LISTED RECORDS:
=-=-=-=-=

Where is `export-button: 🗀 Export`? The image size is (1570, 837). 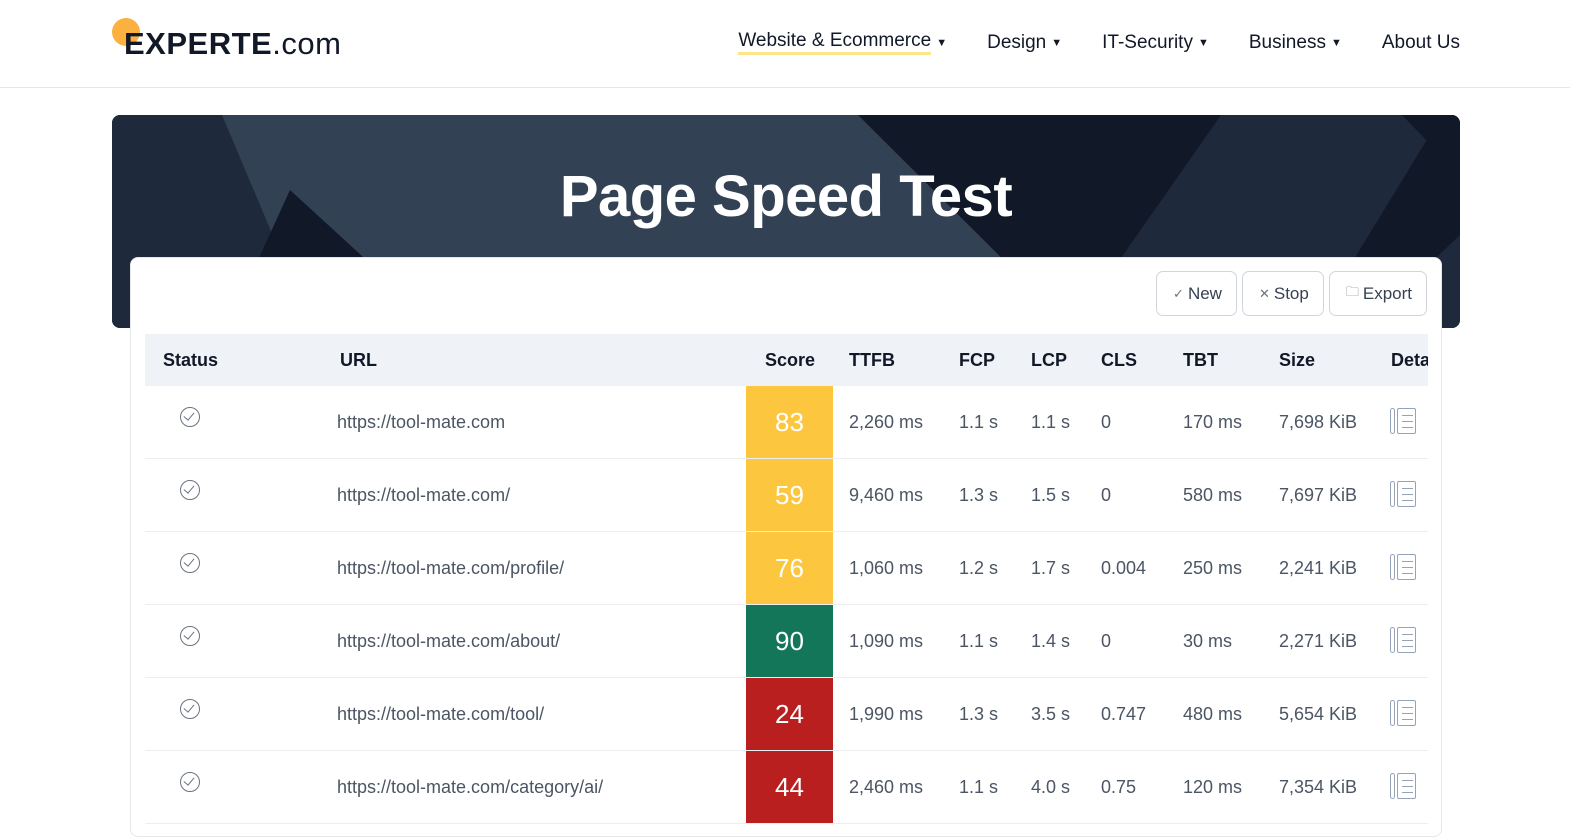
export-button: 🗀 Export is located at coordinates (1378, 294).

=-=-=-=-=

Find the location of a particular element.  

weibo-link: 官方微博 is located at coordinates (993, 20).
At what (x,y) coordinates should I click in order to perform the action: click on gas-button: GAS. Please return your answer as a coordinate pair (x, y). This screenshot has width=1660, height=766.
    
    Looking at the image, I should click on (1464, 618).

=-=-=-=-=

Reproduce the rows starting at the line that contains "At what (x,y)" and ending at the line that contains "Looking at the", with both of those lines included.

COMPLETED TASK:
At what (x,y) coordinates should I click in order to perform the action: click on gas-button: GAS. Please return your answer as a coordinate pair (x, y). This screenshot has width=1660, height=766.
    
    Looking at the image, I should click on (1464, 618).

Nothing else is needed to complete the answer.